The other place that haunts my imagination is near Taos at the upper end of the deep valley that rises to the ski resort. Taos has always resisted me. The two times that I traveled to the village, intending on both occasions to tour the famous pueblo, I encountered barricades on the road into the reservation and signs indicating that the pueblo was off-limits. On the first occasion, I think, the Indians were renovating the ancient structures and, perhaps, engaged in some kind of religious observances that precluded the presence of tourists in their village. The second time, Taos Mountain was on fire and the air was clogged with smoke and the pueblo was closed because of its proximity to the conflagration and because most of its male members were in the hills fighting the blaze. North of town, there was a Mexican restaurant and I recall sitting on the deck in that place, drinking margaritas and watching huge pot-bellied planes swooping down to drop loads of water on the fire, a blackish mole slowly expanding across the green and tan side of a distant hill, the blemish’s edges brittle with red and orange flame. In the meadow beyond the restaurant, there was an old crooked fence and a jeep standing under a ramada and, near the stream, where the grass was the most green, two Indian horses were grazing and, sometimes, nuzzling one another.

But the landscape that oppresses me is something viewed atop Taos Mountain, from a high bluff that is dense with Douglas fir that I recall as actually perched above the ski runs. The road to this place begins in the basin at an intersection marked with a flashing yellow light, a east-running blacktop that climbs some nondescript foothills to an elongated commercial district – bars, a grocery store, gas stations in a dry arroyo under the peak. After passing these businesses that constitute Taos Ski Village, the highway climbs between some black basalt pinnacles into a narrow valley that pierces the side of the mountain and provides a sloping path upward along a stream bed to the ski basin. From the intersection to the ski-runs is probably about eight miles, but it is seems like a long road, complex with intricate twists and turns, wriggling uphill to vast, silent compounds of ski- chalets, shuttered in the summer, rank after rank of shingled roofs climbing stepwise to the basin and the lift-pylons angling through the trees to the tops of pine-clad ridges. At the head of the asphalt road, the turn-around under the ski-slopes, another gravel lane switchbacks up an improbably steep incline, passing even more elaborate ski-lodges clinging to the sheer hillside. This road ends atop the bluff directly under a panorama of bare and rocky peaks.
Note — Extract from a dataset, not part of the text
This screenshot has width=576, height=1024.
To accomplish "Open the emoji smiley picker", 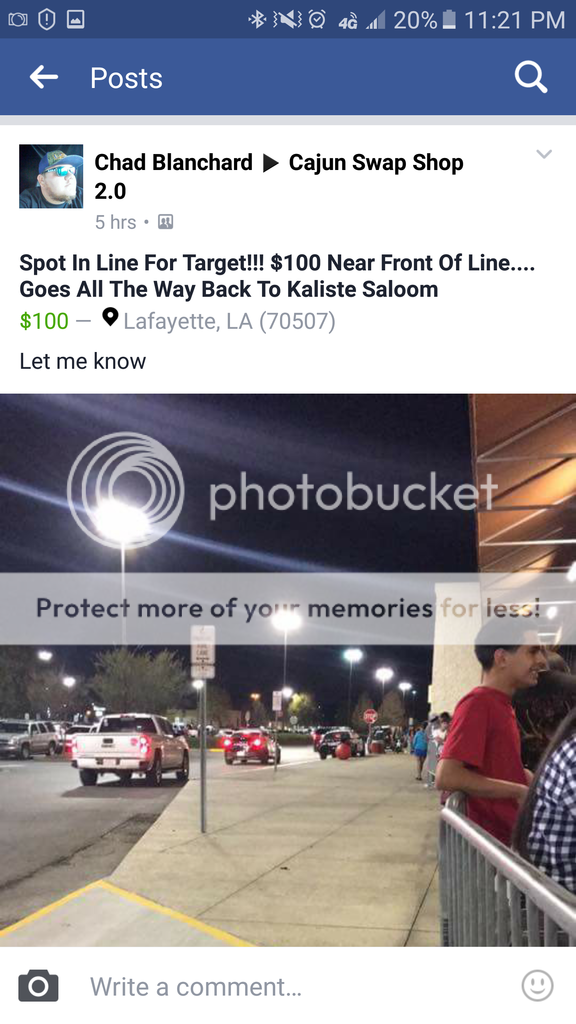I will [x=537, y=985].
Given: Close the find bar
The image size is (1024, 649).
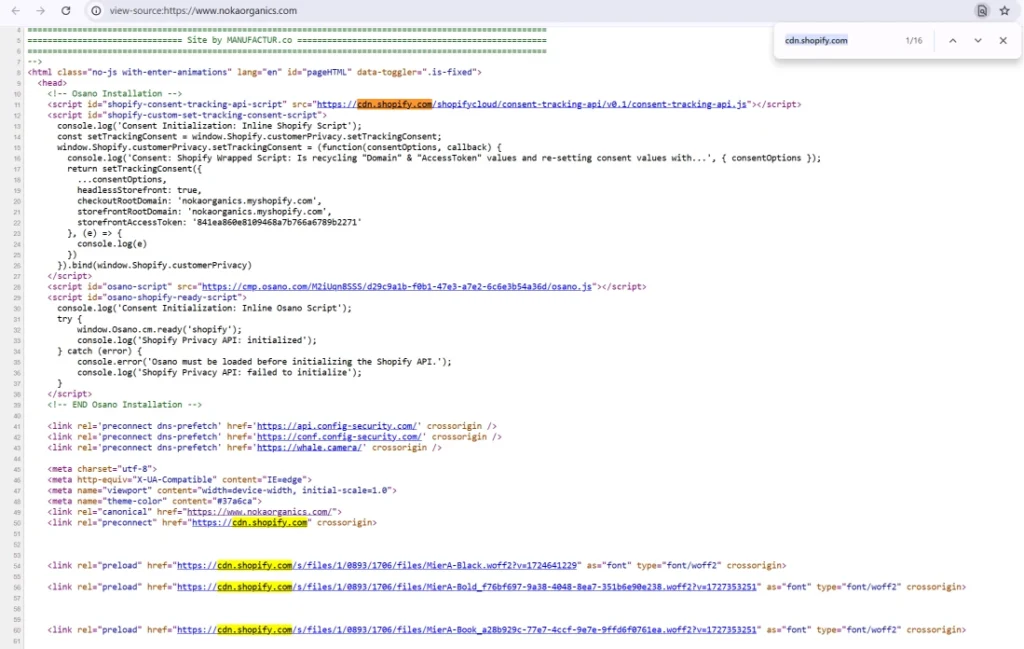Looking at the screenshot, I should [1003, 41].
Another wooden lodge, the Bavarian Inn, stands in the shadow of a grove of tall pines.

You can buy a sausage platter with sauerkraut at the Bavarian Inn, have beer in an icy mug, and there is a deck on the back of the lodge with tables where you can eat outside. I recall that there was a fire burning in a pit behind the building because it was chilly at this elevation, some patches of snow still decorating the shady places under the trees near the deck. The surreal aspect of this landscape was the cold breath of the mountain summits right at your elbow, the peaks like piles of grey gravel, indeed, the terrain resembling a gravel-pit with steep ridges and little hollows full of meltwater and rocky paths leading up to a pass that seemed to be less than four-hundred yards away, a crest of stone where shields of snow drooped downward – it was, I think, the summit of Wheeler Peak, the highest point in New Mexico. Tiny gem-like humming birds, turquoise-colored, sucked nectar from a cedar feeder. We could hear the bear bells jingling as the hikers came down from the peaks, passing on the trail nearby with their bright stocking caps and big packs, merrily crying out to one another as they approached the lodge. It seemed to me that I could rise from the table, quaff the last of my beer, and, then, climb to the top of the world in a half-hour or so, reach the divide overhead where I could see people cautiously descending a defile between two sheer cliffs.

The top of the mountain couldn’t possibly be that close. My memory must have been false. But it was something, I thought, worth investigating.